I have read quite a few threads here about this hair algae here and most of them end up without a complete answer that I need.

I try to sum up what have I learn and hope to get a more conclude answer.

For a shrimp tank, the hair algae like to grow on the moss, I understand the ways of getting rid of them are :

a) Black out for 3 days : But I do not know what happen after that, the algae just gone without a trace or there will be the dead algae to remove from tank.

b) Increase the CO2 : I have some problem understand as I may not understand how algae is form, but to me, is the plant, is just a unwanted plant. More CO2 to me means more chance to do photosynthesis, how will it get rid of the algae?

C) Use of chemical : stright forward, but in a shrimp tank, try not to.

d) Add shrimps : Yamato or malayan shrimps. May not clear all but seems effective. The problem that comes into my mind is how to take them off after they help me clean the algae ? shrimp thank usually has a lot of hiding space (like mine). But I do not want to run after them to take them out as that might cause the change in water parameter due to the cat and mouse chase and the re-arrangement of the plants. Also read that they will distub the shrimplets if they do not have enough food, so is not wise to leave them in the same tank. Some say no problem, some say they saw it.

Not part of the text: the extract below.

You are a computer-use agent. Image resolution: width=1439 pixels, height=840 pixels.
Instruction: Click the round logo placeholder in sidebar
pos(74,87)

e) Add endlers : 2 conclusions I got, 1) most of them eat the algae, but some did not, depend on .... luck ? no idea at all. 2) Endlers may disturb the shrimplets as well causing no new generation of shrimps.

f) Take out the plant, put it in bleech, remove the algae manually.

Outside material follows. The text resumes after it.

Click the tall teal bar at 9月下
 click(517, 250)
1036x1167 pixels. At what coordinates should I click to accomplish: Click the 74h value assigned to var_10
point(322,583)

Of all the above mentioned, maybe the last one is the best, but, but, but , but I really do not want to do that, I can give a dozen of excuse for that but the reason may be only 1, that is lazy. 

I really do not want to go into the discussion of the amount of effort = the degree of beauty in the tank here, I just wish to seek your experience advise on the above mentioned methods to see if I have any wrong understanding so that I can make a decision on which method to use or is there a better way to get rid of the hair algae

Thanks
EK

----------


## barmby

Hi EK,

Sad to hear about your plight. After reading. I can conclude. The shrimps are very important. 

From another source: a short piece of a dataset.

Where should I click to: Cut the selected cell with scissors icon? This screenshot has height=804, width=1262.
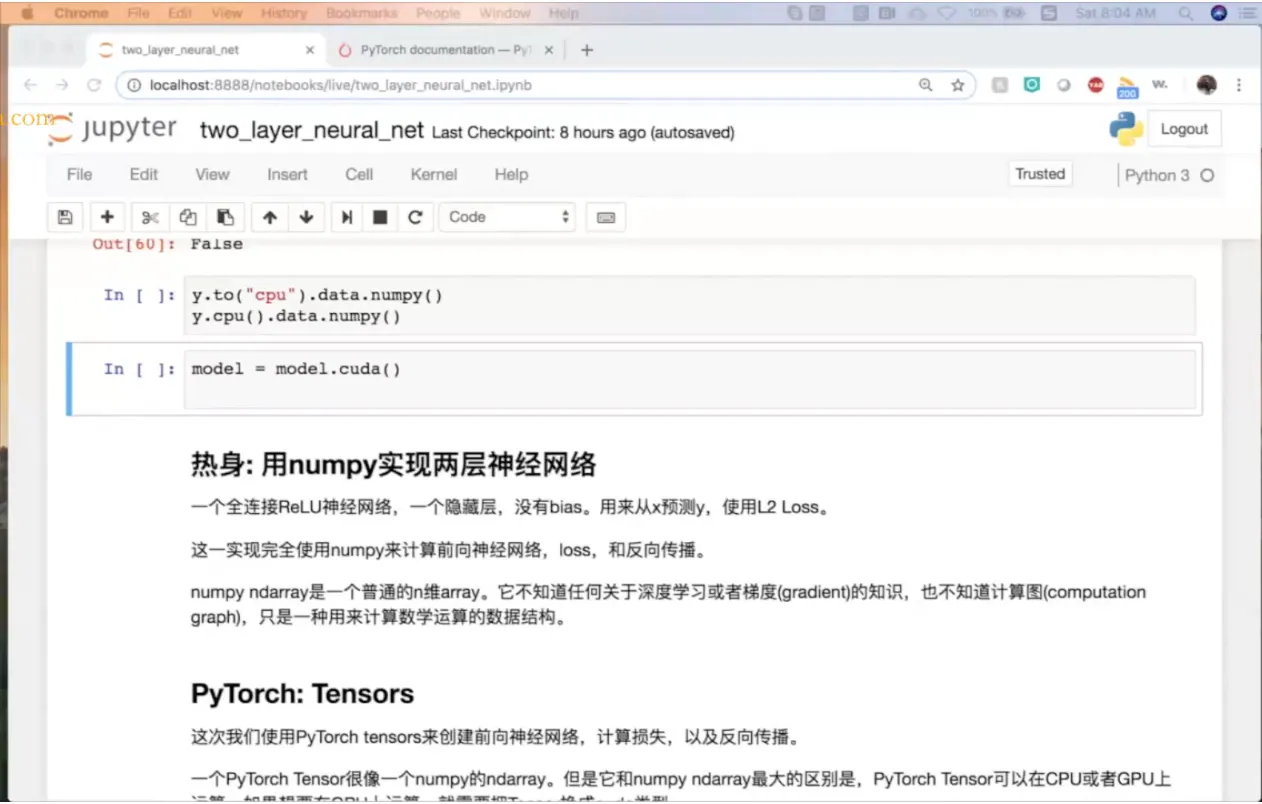pos(150,217)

Short term solution I suggest is manual removal, and other means of killing the algae through spraying of Excel at infected spot.

Since shrimps are priority. Keep plants that suit to this style. Go low tech. Forget about CO2. Slow down the light. And algae will take long time to break in.

Either way, high tech means CO2 with good lights with chiller.. You have to look at that from a plant perspective. We grow plants here. Everything else becomes secondary includes the shrimp.... Therefore: need KH/PH chart to determine that you have sufficient CO2 (20-30ppm) through out the lighting period. Once you get it. you slowly adjust your fertilization until the plant has progress.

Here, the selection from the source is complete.